Flying Camels
-
93
Now we find in the Zohar a very strange assertion[...]that the serpent, which was used by Shamael (the supposed Satan), to seduce Eve, was a kind of flying camel[...]in the Avesta* is represented as having lost after the Fall "its nature and its name," and is described as a huge serpent with a camel's neck. - H.P. Blavatsky, The Secret Doctrine
I read this statement today & was struck with the realization that a cross of a serpent & a camel appears on the Tree of Life at the intersection of the Paths Teth & Gimel...in Genesis the serpent was charged with enticing man to partake of the Fruit of the Tree of Knowledge, which is often likened to the Sephirah Da'ath - & Da'ath resides just above the aforementioned intersection. I am curious to know if the author of the Zohar would have would have used a Tree with Path attributions resembling that of the Golden Dawn or might this be the result of Wescott constructing Tree with the Zohar in mind.
616
93 93/93
-
@KRVB MMShCh said
"I am curious to know if the author of the Zohar would have would have used a Tree with Path attributions resembling that of the Golden Dawn or might this be the result of Wescott constructing Tree with the Zohar in mind."
Wesctott didn't invent the G.D. Tree design.

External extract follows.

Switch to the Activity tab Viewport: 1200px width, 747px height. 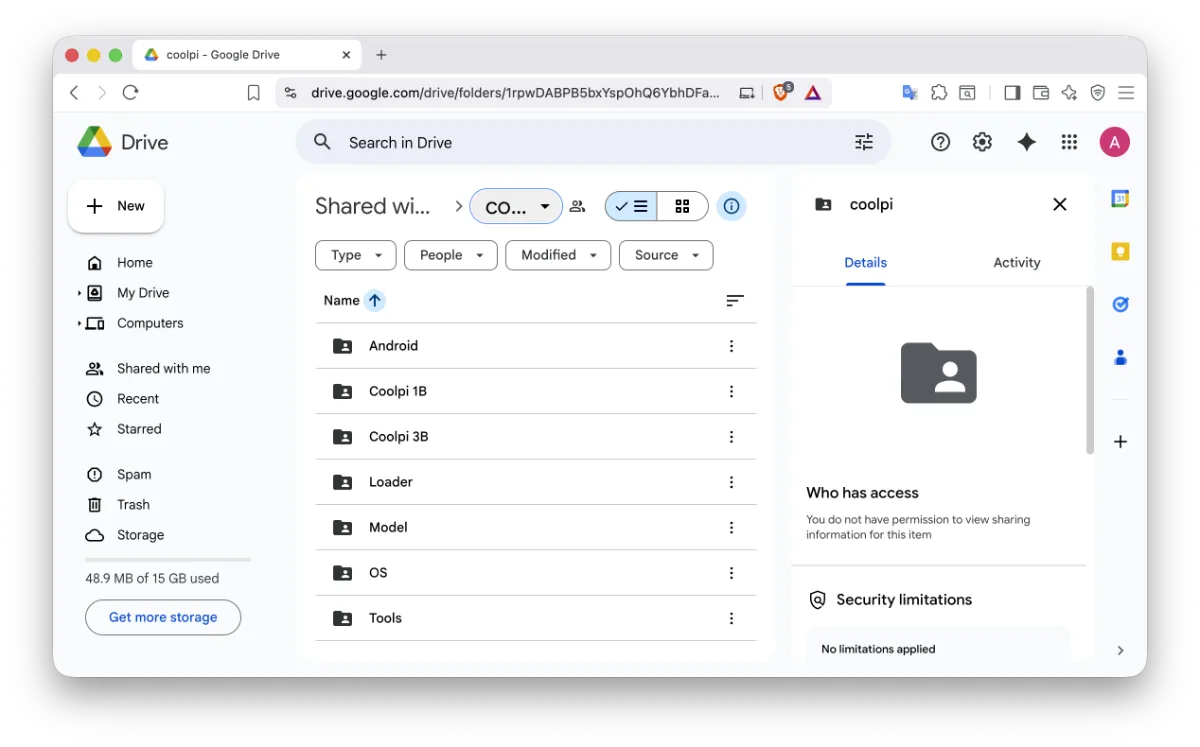(1016, 263)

It is many centuries old, and, while it is harder to be definitive about Sephirothic deployment, the Path attributions of the oldest editions of Sepher Yetzirah (early to mid 1st Century) essentially match the G.D. system and tend to disagree with the Rabbinical system that was a later retrofit to the Zohar.
-
Then it is quite possible for the Zohar to have been referencing the aforementioned Paths. Have you seen any thing written on the connections between the cross-road of Teth & Gimel & the camel/serpent of Genesis?
616
-
@KRVB MMShCh said
"Then it is quite possible for the Zohar to have been referencing the aforementioned Paths. Have you seen any thing written on the connections between the cross-road of Teth & Gimel & the camel/serpent of Genesis?"

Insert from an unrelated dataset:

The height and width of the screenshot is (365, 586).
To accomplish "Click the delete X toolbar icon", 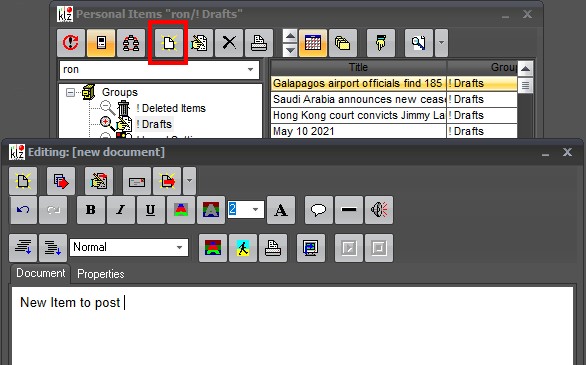I will (x=229, y=43).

No. And I'm not at all sure it was intended, though I did think it was an interesting "catch" and worth thinking about.
The more cumbersome issue is that Da'ath was a much later development, and its relationship is much more linked to the intersection of Gimel and Daleth than to Gimel and Teth.
Still, it's a good piece of symbolism and, as I said, a good "catch."
I wish I could see the original Hebrew being referenced. I suspect a possible mistranslation (which might still be Qabalistically significant because it might be a different word with the same spelling - It is quite humorous, and possibly quite accurate, to translate the same phrase as "flying ripe fruit"!)